◆ Data extract
__________

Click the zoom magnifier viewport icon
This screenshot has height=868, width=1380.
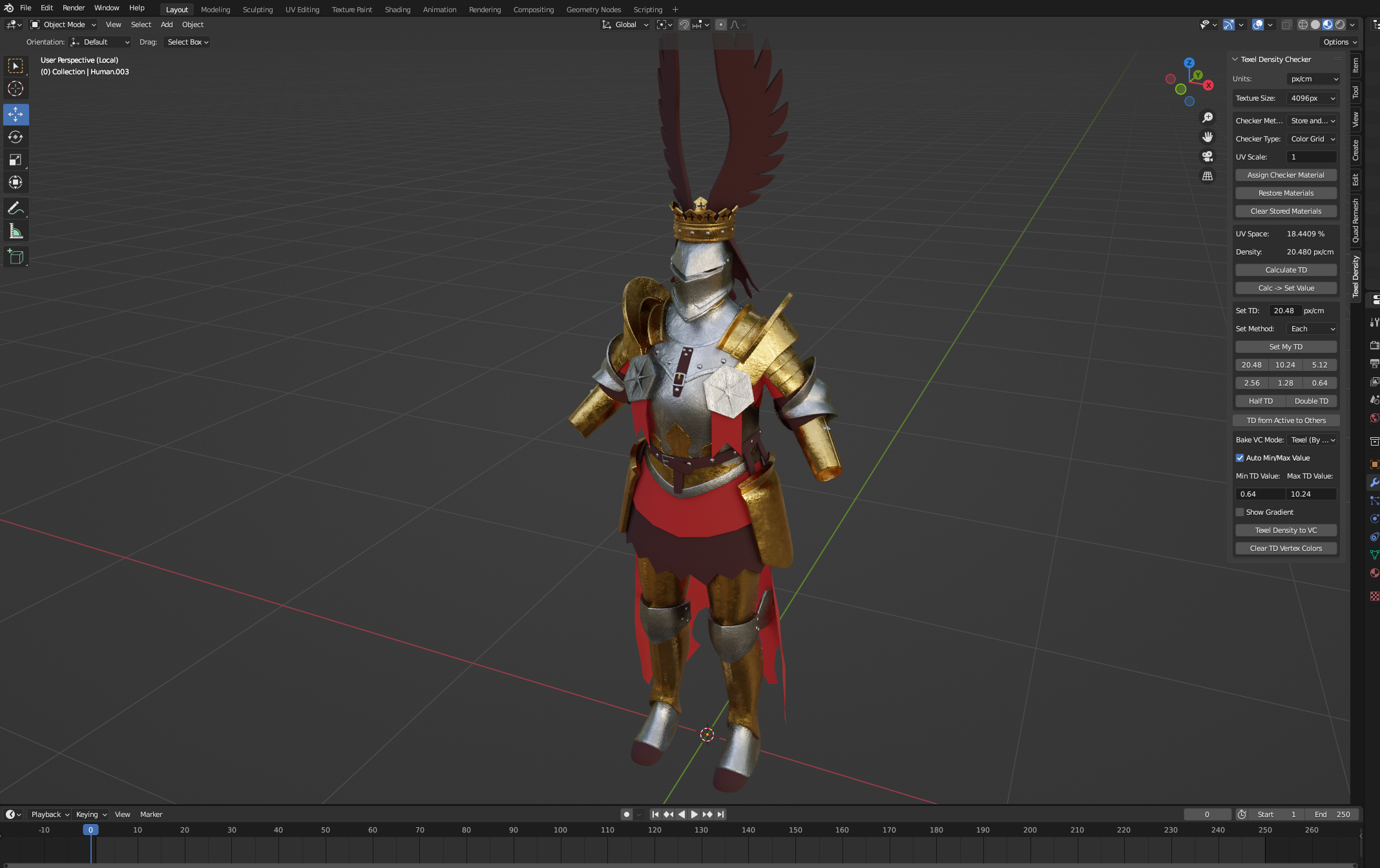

__________

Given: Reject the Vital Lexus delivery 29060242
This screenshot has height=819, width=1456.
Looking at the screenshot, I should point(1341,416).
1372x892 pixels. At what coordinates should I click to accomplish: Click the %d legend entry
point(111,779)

__________

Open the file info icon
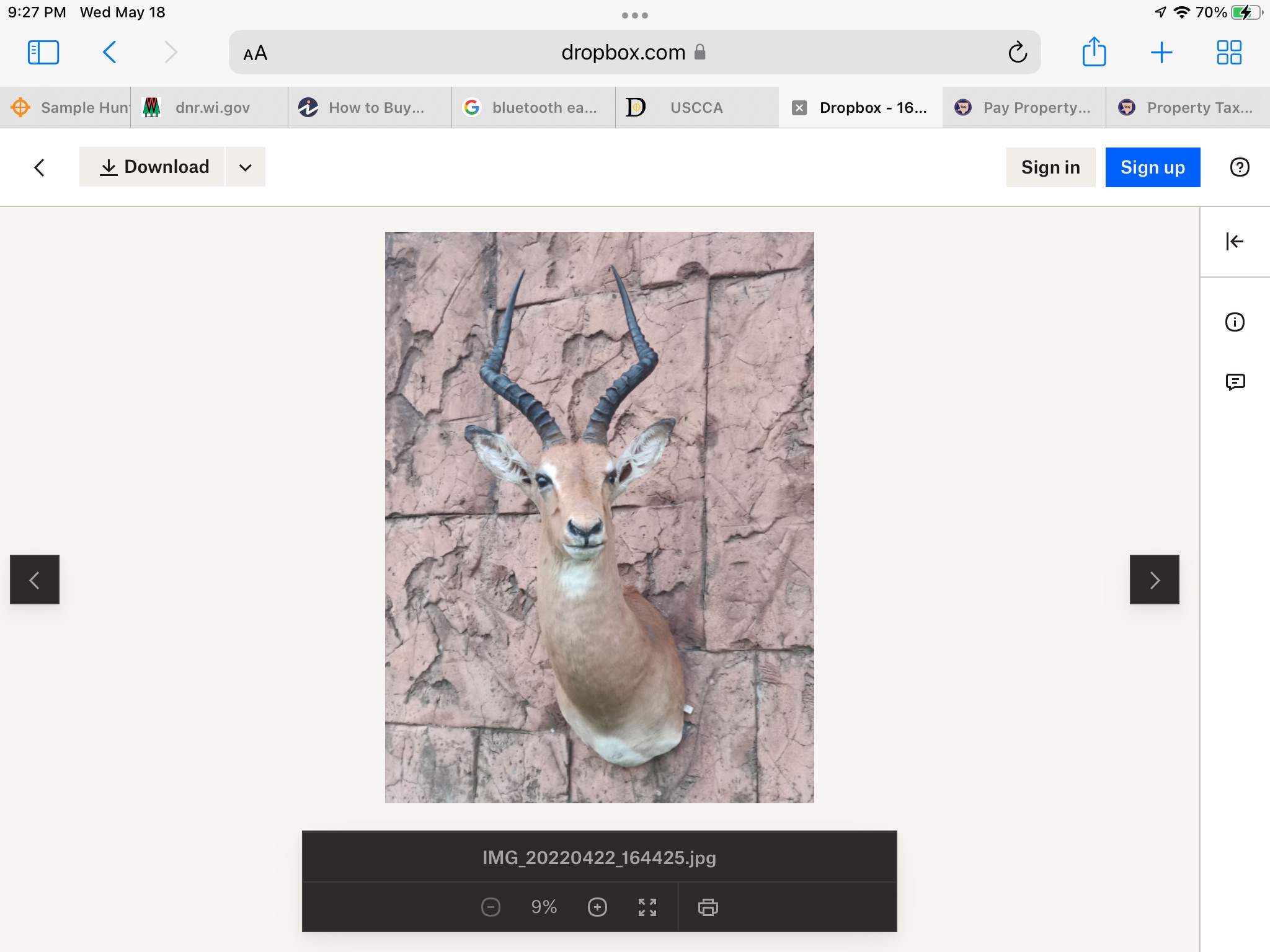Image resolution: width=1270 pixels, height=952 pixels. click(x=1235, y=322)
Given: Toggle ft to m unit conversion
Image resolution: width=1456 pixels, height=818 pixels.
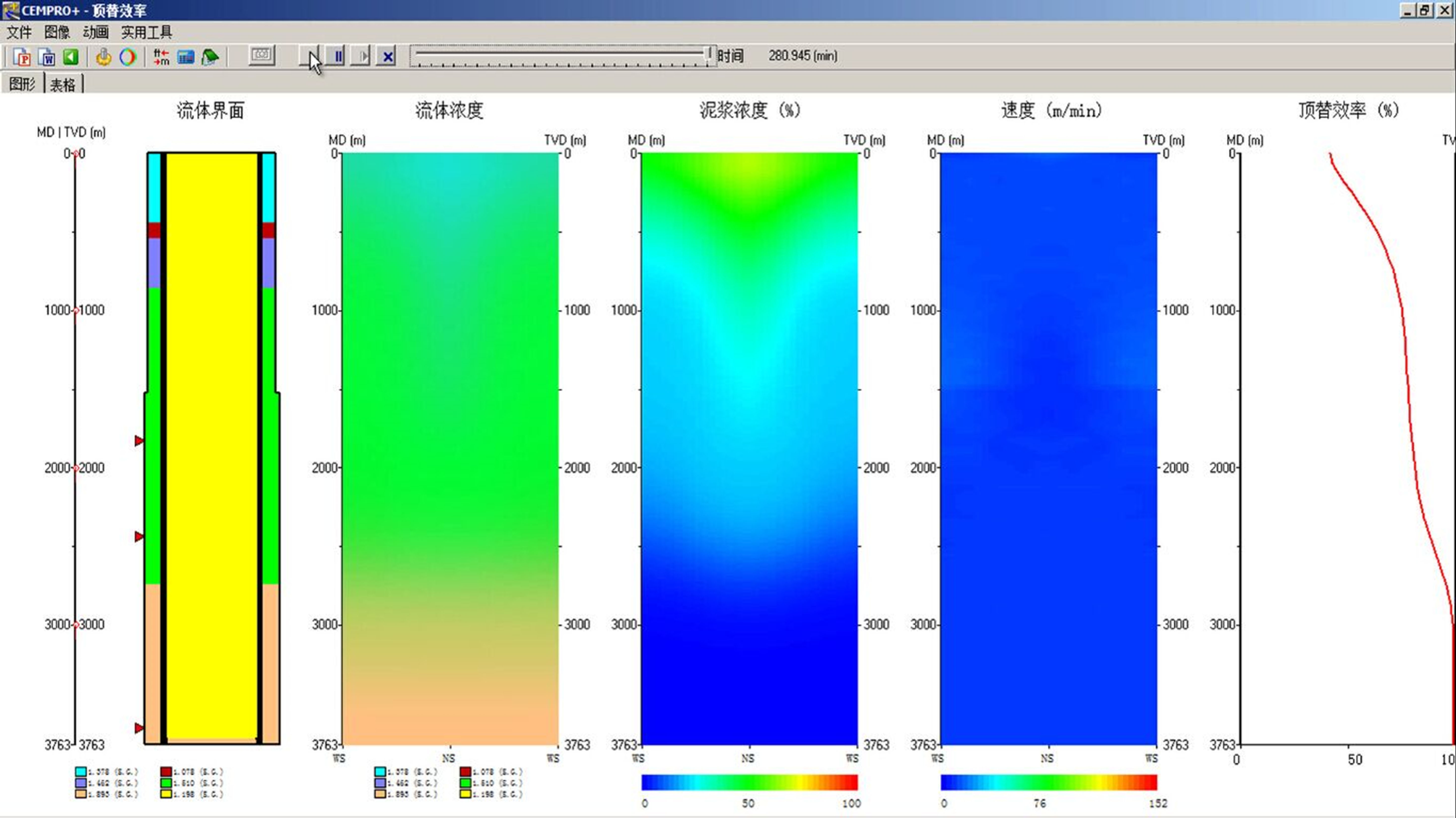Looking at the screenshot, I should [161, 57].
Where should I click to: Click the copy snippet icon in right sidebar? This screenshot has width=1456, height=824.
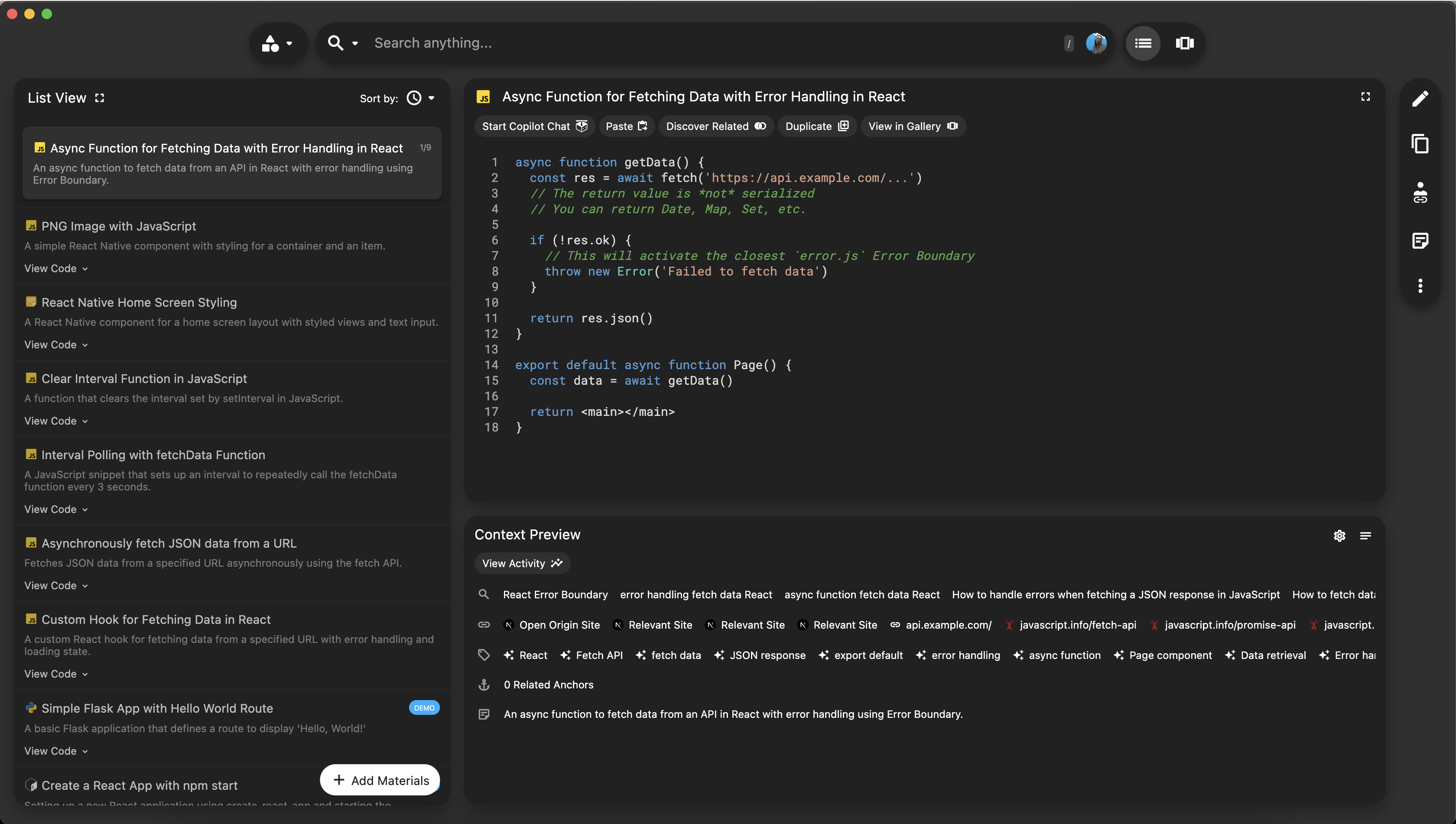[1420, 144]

__________

◆ What is being asked
Provide the number of lines above containing "Given" and nothing else.

◆ Task output
2